Темнота отступила, но она никогда не оставляла его надолго.
Солнце поднималось выше, и все больше голосов вплеталось в его лучи. Тан слушал их, касался каждого, и вместе они плели для него огромный и многоцветный мир. Они просили о попутных ветрах – и он узнавал, что над морем штиль, слушал о бойко идущей торговле и хмурился рассказам о постигших неудачах. Он любил каждое обращение к нему, каждую крупинку, к которой удавалось прикоснуться, но более всех других Тан ждал слова, зовущие его, с самой первой вспышки, ожегший его дыханием мир.
Благословенные его дыханием не нуждались в словах и молитвах, легко открывались льющейся с небес силе и открывали для нее мир. И Тан шел по высокой колкой траве, чувствовал пальцами густое гудение струн, тек прохладными каплями с тряпиц, исцеляя раны, и рвался белыми вспышками с копейных наконечников.

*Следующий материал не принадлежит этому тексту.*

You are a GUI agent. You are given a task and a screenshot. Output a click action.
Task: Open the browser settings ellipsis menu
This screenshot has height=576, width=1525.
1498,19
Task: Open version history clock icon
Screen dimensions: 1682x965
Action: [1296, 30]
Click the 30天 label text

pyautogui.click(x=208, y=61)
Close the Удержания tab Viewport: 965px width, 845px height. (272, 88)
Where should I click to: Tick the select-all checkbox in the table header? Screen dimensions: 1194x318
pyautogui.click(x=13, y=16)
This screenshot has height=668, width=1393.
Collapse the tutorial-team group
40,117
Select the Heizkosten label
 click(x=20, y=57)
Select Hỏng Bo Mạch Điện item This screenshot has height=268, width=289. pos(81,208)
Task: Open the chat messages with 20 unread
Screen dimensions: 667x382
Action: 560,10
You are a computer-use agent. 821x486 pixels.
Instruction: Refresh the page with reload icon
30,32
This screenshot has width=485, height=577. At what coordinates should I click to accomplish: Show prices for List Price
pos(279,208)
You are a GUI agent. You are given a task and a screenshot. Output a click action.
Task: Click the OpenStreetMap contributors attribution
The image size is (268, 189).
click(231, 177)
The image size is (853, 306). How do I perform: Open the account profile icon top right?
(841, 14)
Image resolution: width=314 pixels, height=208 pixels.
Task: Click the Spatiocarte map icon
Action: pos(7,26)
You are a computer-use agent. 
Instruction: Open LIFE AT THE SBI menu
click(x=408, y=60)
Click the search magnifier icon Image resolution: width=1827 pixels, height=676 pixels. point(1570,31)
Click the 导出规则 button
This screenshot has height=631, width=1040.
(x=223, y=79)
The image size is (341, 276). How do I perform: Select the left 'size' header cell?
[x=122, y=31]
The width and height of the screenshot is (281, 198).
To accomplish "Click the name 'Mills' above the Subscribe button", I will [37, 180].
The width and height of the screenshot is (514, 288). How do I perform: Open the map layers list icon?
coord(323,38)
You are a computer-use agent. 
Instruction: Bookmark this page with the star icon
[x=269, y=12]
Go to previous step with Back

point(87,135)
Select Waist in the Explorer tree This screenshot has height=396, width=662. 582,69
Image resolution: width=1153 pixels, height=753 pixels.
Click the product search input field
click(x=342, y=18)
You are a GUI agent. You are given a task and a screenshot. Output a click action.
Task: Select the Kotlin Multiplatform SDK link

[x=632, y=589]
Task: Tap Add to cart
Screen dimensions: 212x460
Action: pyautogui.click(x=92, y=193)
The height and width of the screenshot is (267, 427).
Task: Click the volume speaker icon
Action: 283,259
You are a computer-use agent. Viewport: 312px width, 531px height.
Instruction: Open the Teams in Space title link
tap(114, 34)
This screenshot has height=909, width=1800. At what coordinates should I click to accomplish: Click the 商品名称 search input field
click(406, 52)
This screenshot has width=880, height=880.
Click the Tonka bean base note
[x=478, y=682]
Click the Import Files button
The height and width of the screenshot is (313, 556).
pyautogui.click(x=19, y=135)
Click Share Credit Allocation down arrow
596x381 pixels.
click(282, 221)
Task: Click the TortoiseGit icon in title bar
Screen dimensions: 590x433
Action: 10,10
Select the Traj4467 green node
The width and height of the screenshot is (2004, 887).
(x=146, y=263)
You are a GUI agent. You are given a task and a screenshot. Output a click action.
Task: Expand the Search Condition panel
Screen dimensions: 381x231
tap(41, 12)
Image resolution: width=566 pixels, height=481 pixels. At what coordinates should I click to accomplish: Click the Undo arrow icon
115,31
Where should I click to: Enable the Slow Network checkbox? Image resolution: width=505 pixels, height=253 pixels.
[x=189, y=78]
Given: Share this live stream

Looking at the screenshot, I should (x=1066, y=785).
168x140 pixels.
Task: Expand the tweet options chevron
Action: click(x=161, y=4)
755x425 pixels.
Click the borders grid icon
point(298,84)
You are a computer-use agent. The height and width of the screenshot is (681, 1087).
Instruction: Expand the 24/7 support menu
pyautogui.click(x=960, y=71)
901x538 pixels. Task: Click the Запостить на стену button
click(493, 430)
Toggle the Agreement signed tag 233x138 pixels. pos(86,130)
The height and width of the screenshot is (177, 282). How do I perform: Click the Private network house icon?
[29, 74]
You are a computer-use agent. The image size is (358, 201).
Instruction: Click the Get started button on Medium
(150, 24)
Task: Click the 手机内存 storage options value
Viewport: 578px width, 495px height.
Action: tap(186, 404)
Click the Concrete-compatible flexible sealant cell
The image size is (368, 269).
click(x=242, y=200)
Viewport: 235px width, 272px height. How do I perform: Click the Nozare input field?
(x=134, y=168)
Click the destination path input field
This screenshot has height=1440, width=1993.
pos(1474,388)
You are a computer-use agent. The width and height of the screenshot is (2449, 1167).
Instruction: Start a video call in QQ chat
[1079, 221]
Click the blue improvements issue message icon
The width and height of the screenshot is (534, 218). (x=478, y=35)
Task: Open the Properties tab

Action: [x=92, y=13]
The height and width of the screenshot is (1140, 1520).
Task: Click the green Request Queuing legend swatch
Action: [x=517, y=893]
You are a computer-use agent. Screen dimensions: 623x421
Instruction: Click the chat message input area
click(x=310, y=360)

Темнота смеялась и говорила, что он не знает, кому дарит свет и против кого обращает гнев. Слепец, не ведающий, куда приведет каждый следующий шаг. Темнота не лгала: и не раз его поднятая для защиты ладонь сталкивалась с зажатым в другой руке лезвием. Но так же часто ладони соединялись, простертые в едином порыве. И мир лился в него и сквозь него, а Тан чувствовал себя почти прозревшим. Он верил, что однажды увидит его весь целиком, лучше и отчетливей, чем смог бы собственными глазами.
Солнце клонилось к горизонту, и темнота возвращалась. Смолкали голоса, и ее объятия становились теснее и холоднее. Темнота была с ним всегда – и та, первая, что возникла, когда он наполнил погасшее солнце светом собственных глаз, и другая, что свивалась вокруг тысячей обличий, шипела и вгрызалась в пальцы, но не оставляла ни на миг с тех пор, как он вытащил ее из клетки, разменяв на собственную творящую руку.
Тан не мог больше творить, но сотворенные им раньше могли, и он ждал, пока они покажут, каким стал измененный их общей волей мир.